Image via Extra Skater
Martin St.Louis simply cannot be human. He logged over 22 minutes in this one, and was on the ice for 21 shot attempts for v. only 9 against, while seeing roughly an even dose of the Canucks’ top 2 lines.
On defense for the Canucks, Jason Garrison’s log was interesting. He finished with the 2nd worst shot attempt differential on the team (18-25), and spent most of his night with either Bieksa or Weber. Bieksa also finished with a negative differential, and was directy responsible for Tyler Johnson’s goal as he really poorly handled a pinch in the OZ. Weber on the other hand led the team with a 63.6 CF%, and is really looking like he’s gaining more and more confidence with each game. I’m not sure what more he can do to earn himself at least a temporary look on the top PP unit, though..

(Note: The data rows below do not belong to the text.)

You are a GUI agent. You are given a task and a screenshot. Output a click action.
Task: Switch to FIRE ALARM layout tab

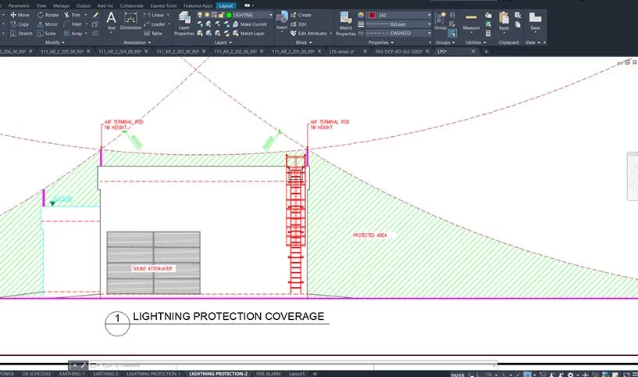pos(268,374)
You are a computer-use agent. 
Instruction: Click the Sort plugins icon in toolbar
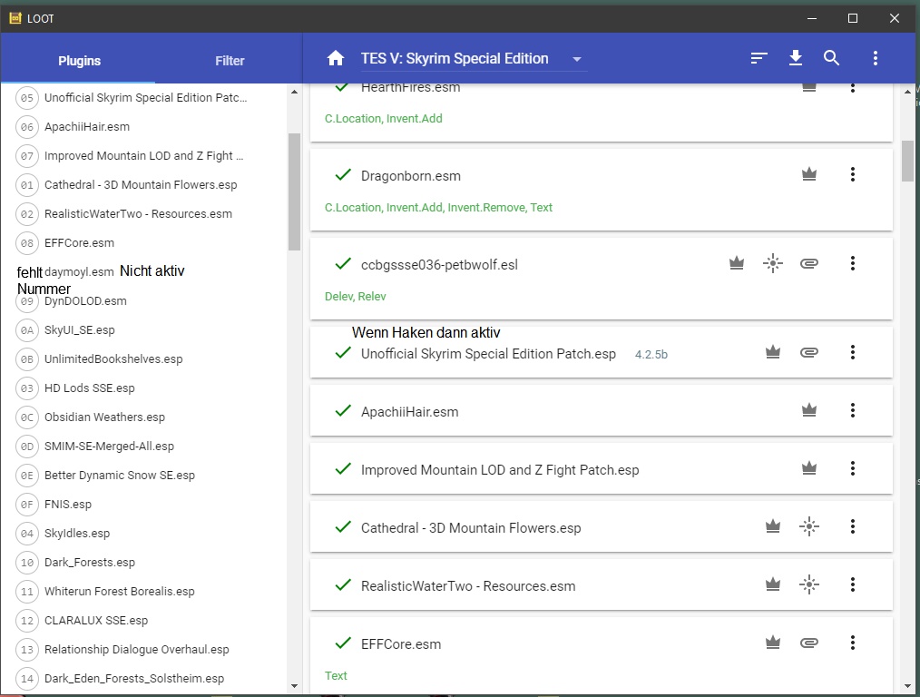[x=759, y=58]
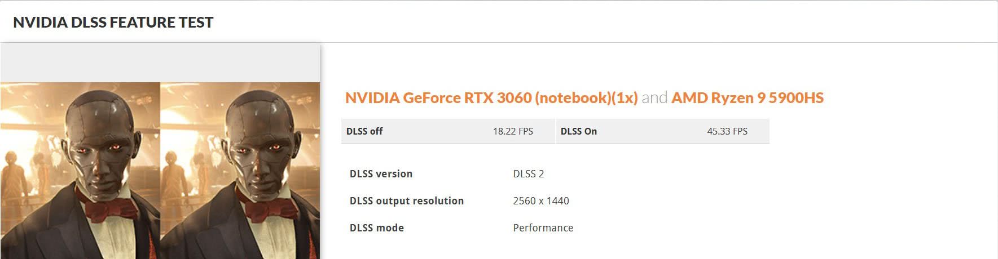Select the DLSS mode label
Image resolution: width=998 pixels, height=259 pixels.
click(x=376, y=228)
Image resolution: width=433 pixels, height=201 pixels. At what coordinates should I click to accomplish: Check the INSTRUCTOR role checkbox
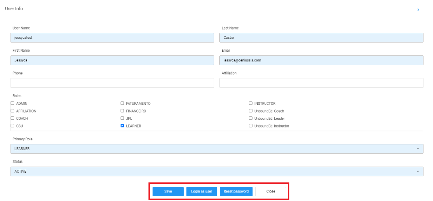(x=250, y=104)
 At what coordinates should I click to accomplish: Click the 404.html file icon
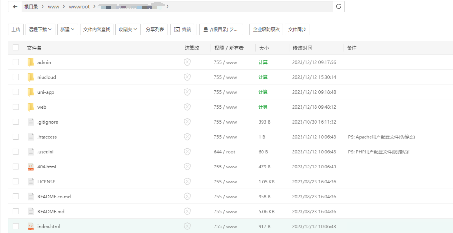pos(31,167)
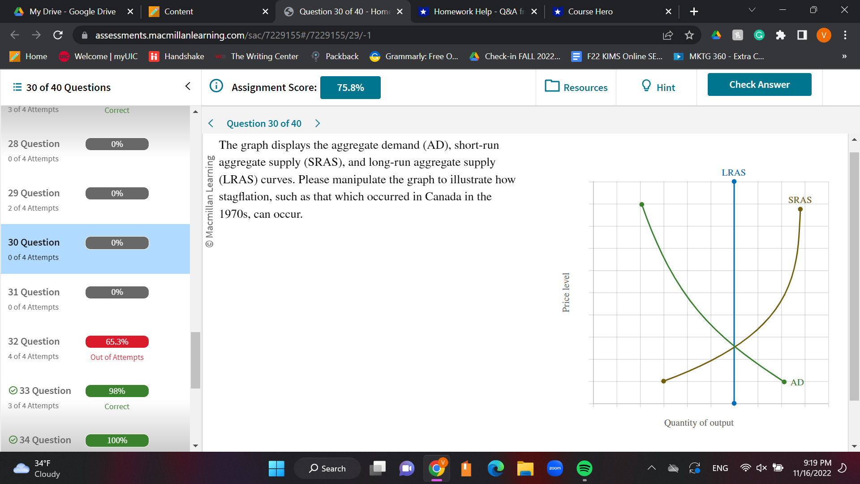The image size is (860, 484).
Task: Select Question 31 in the sidebar
Action: 34,292
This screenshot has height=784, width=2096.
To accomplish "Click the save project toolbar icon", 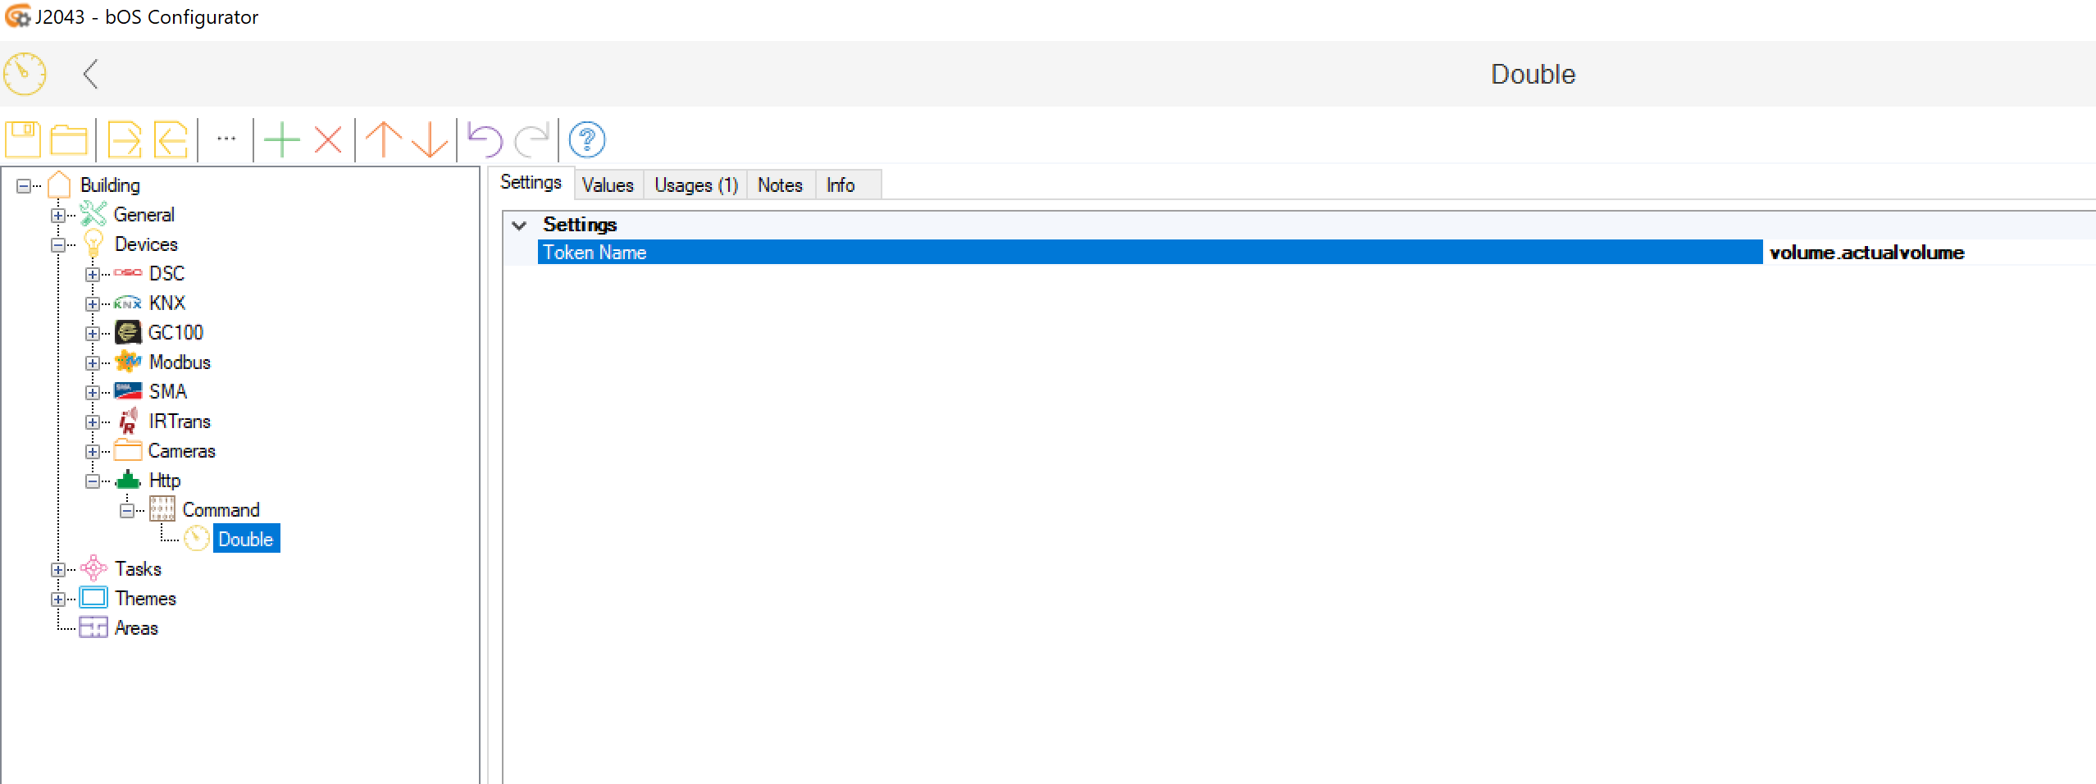I will point(23,139).
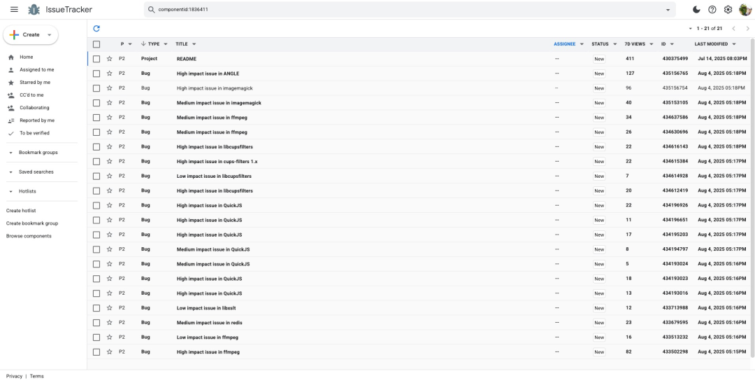This screenshot has height=383, width=755.
Task: Open the hamburger main menu
Action: pyautogui.click(x=14, y=10)
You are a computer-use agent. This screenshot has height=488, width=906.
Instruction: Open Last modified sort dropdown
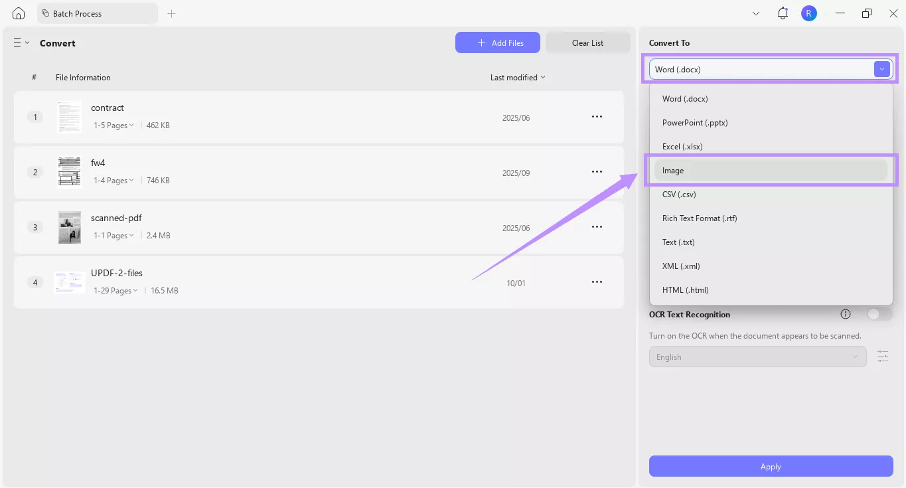coord(517,78)
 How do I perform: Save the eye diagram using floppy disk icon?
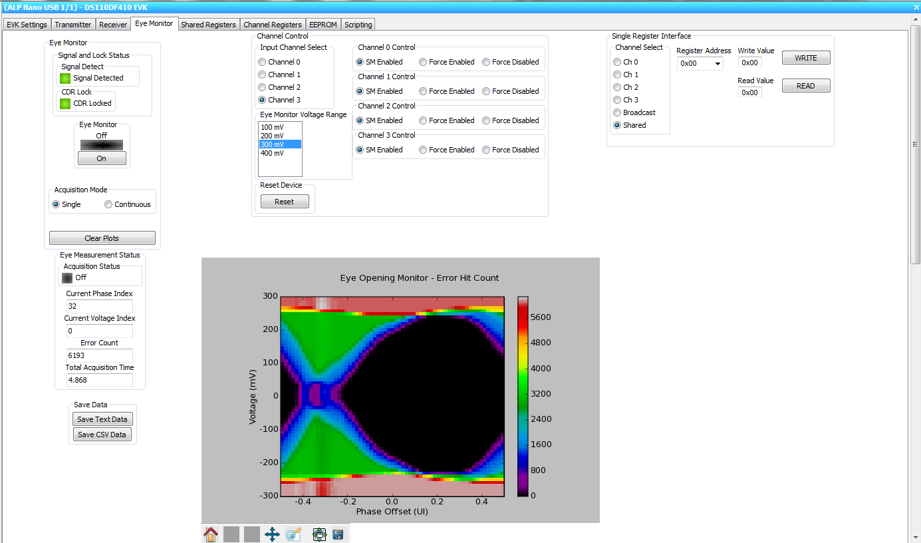coord(337,534)
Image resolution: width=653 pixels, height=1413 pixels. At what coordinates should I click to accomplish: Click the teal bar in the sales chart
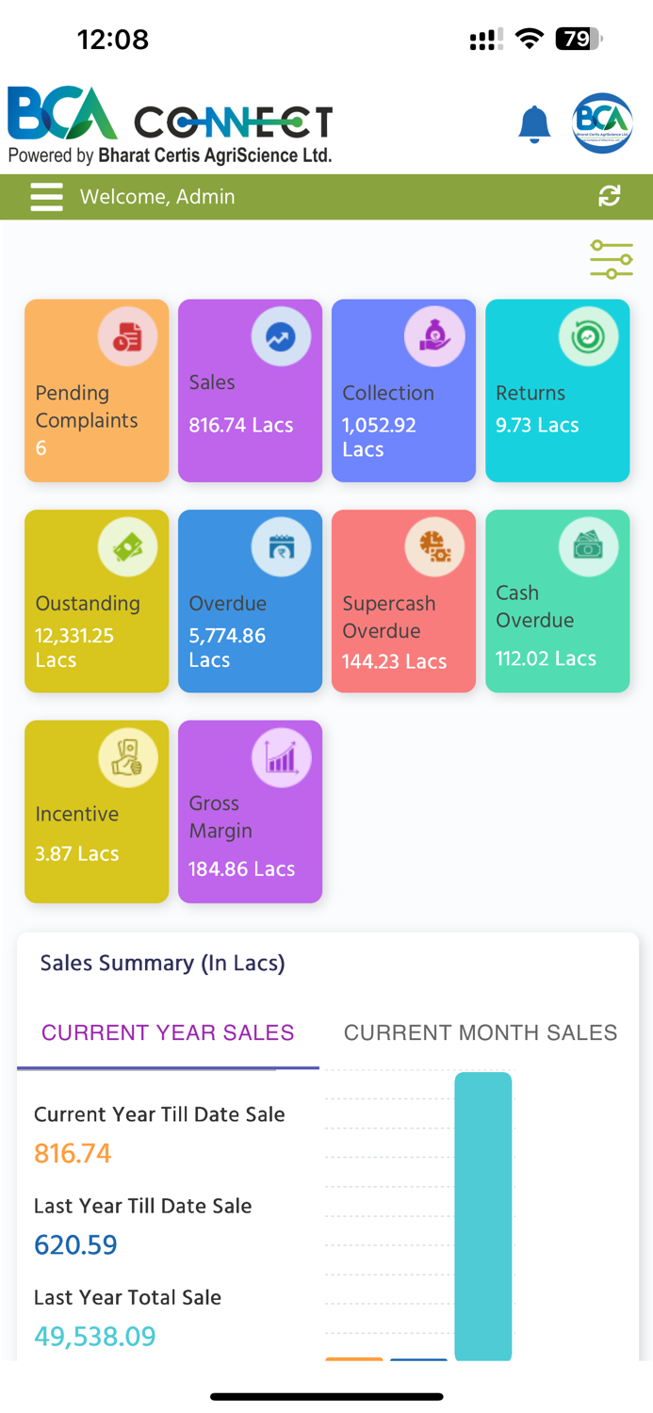point(483,1215)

Ryan Kesler’s line has now been out on the ice for 5 goals against over the past 2, but despite once again not looking like the dominant two-way juggernaut that they had for the majority of December, they were much better than they were against Giroux’s line. Quite frankly I think the outcome in this game would’ve been much different had the Sedins shown up, but they didn’t.. they saw a lot of Killorn/Filppula, and finished with a sub-50% possession game.
Simply not good enough from those two, and when you combine that with the 2nd line’s struggles and the goaltending being less than perfect, it’s not exactly difficult to see why they came up on the short end.
I don’t think there’s much reason to actually panic here, for two reasons. First off, heading into this game the Canucks had been playing some really strong hockey for the past month or so, and even when they had like v. Philadelphia the other day they still more than held their own. It had been quite a while since we’d seen them lay an egg like this, so it’s hard to get too worked up about it. These things happen.
And it’s not like they threw the game away to a garbage team, either, because I think the Tampa Bay Lightning are pretty darn good. Recently Elliotte Friedman said that he thought that only the Penguins and Bruins would make the playoffs in the West out of all of the teams from the East. With all due respect to Friedge, I think the Bolts would be right up there fighting for a spot.
There is one problem though and it’s the upcoming schedule for the Canucks. Their next 6 games are as follows: @LA, @ANA, v. PIT, v. STL, @LA, @ ANA, @PHX. That’s pretty darn tough, and the way they handle that stretch will go a long way towards determining their fate in the jam-packed Western Conference standings.